Work to complete
Somewhere below, one line contains "CX-5 (200, 615)" and a later line contains "Mazda2 (211, 831)". Output those two lines and everything between them exactly, and nothing else.

Exercise data
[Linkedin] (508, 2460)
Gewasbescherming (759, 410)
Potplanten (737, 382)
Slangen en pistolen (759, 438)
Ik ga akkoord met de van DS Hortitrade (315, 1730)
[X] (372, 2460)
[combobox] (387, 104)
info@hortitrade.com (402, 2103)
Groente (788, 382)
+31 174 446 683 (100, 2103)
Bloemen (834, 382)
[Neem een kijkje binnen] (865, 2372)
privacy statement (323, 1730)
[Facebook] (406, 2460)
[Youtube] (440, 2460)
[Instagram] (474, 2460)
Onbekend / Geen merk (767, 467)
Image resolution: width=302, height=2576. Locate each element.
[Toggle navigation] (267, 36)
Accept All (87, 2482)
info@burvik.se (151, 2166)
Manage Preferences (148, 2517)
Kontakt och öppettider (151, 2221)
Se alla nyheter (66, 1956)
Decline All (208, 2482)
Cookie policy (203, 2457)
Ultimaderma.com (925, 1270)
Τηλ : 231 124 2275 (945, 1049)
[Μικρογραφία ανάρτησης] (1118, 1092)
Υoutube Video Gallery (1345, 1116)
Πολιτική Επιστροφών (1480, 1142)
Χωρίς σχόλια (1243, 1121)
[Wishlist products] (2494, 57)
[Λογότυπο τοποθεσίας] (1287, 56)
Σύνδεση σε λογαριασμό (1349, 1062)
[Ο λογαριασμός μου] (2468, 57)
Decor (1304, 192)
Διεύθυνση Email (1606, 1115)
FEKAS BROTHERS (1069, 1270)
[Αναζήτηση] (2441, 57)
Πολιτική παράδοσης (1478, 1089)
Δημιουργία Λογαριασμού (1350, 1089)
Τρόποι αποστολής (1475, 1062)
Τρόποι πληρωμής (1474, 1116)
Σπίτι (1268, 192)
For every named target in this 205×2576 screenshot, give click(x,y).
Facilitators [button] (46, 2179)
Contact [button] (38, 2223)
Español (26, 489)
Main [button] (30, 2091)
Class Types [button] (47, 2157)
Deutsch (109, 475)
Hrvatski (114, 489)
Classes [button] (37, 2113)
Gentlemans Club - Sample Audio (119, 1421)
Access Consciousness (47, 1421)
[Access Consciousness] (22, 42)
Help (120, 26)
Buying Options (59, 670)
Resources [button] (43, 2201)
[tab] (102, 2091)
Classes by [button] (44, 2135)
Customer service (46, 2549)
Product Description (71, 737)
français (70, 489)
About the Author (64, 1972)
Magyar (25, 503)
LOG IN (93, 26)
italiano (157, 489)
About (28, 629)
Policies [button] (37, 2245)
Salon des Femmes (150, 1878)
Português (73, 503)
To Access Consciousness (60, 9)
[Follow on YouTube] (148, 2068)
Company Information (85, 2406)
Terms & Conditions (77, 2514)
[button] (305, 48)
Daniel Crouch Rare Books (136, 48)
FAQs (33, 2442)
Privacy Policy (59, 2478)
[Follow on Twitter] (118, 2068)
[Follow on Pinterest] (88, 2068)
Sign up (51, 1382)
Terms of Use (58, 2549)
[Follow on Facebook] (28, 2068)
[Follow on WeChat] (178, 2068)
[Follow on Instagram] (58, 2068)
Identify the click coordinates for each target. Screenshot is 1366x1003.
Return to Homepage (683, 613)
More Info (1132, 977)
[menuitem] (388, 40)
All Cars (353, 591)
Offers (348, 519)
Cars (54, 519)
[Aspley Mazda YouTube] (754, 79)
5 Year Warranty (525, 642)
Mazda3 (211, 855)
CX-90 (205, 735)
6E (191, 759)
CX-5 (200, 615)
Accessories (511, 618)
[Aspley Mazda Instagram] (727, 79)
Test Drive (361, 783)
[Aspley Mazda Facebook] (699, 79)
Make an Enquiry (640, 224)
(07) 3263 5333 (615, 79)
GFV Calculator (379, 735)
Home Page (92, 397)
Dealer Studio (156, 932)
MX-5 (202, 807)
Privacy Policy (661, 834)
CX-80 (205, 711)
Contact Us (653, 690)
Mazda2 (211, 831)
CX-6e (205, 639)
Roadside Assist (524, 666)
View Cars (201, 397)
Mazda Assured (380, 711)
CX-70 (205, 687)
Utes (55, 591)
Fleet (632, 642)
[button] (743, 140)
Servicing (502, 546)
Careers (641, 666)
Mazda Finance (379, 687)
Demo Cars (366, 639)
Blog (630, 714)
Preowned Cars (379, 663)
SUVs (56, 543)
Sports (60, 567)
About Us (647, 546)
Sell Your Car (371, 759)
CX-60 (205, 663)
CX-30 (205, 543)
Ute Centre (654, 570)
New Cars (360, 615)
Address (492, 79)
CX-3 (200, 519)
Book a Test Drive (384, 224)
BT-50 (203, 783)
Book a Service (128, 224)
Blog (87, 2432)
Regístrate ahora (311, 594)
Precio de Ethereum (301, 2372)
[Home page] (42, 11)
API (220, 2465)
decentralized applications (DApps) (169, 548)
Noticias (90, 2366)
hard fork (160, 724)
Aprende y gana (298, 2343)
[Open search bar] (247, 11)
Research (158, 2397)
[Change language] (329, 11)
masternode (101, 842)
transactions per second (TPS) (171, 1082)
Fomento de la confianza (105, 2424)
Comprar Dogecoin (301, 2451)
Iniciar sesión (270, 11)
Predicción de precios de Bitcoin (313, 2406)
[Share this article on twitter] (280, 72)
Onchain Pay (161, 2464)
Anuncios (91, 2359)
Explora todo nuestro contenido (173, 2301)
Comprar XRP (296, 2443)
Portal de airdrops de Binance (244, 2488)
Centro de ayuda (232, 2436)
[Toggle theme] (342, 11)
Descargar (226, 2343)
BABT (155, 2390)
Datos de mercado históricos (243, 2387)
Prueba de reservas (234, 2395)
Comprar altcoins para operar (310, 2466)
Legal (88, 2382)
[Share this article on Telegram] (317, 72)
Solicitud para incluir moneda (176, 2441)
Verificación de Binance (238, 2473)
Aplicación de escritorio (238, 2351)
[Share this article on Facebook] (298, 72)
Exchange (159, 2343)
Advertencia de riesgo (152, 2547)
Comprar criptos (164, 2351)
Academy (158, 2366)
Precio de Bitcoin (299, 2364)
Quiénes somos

Response for this exercise
CX-5 (200, 615)
Accessories (511, 618)
[Aspley Mazda Instagram] (727, 79)
Test Drive (361, 783)
[Aspley Mazda Facebook] (699, 79)
Make an Enquiry (640, 224)
(07) 3263 5333 (615, 79)
GFV Calculator (379, 735)
Home Page (92, 397)
Dealer Studio (156, 932)
MX-5 (202, 807)
Privacy Policy (661, 834)
CX-80 (205, 711)
Contact Us (653, 690)
Mazda2 (211, 831)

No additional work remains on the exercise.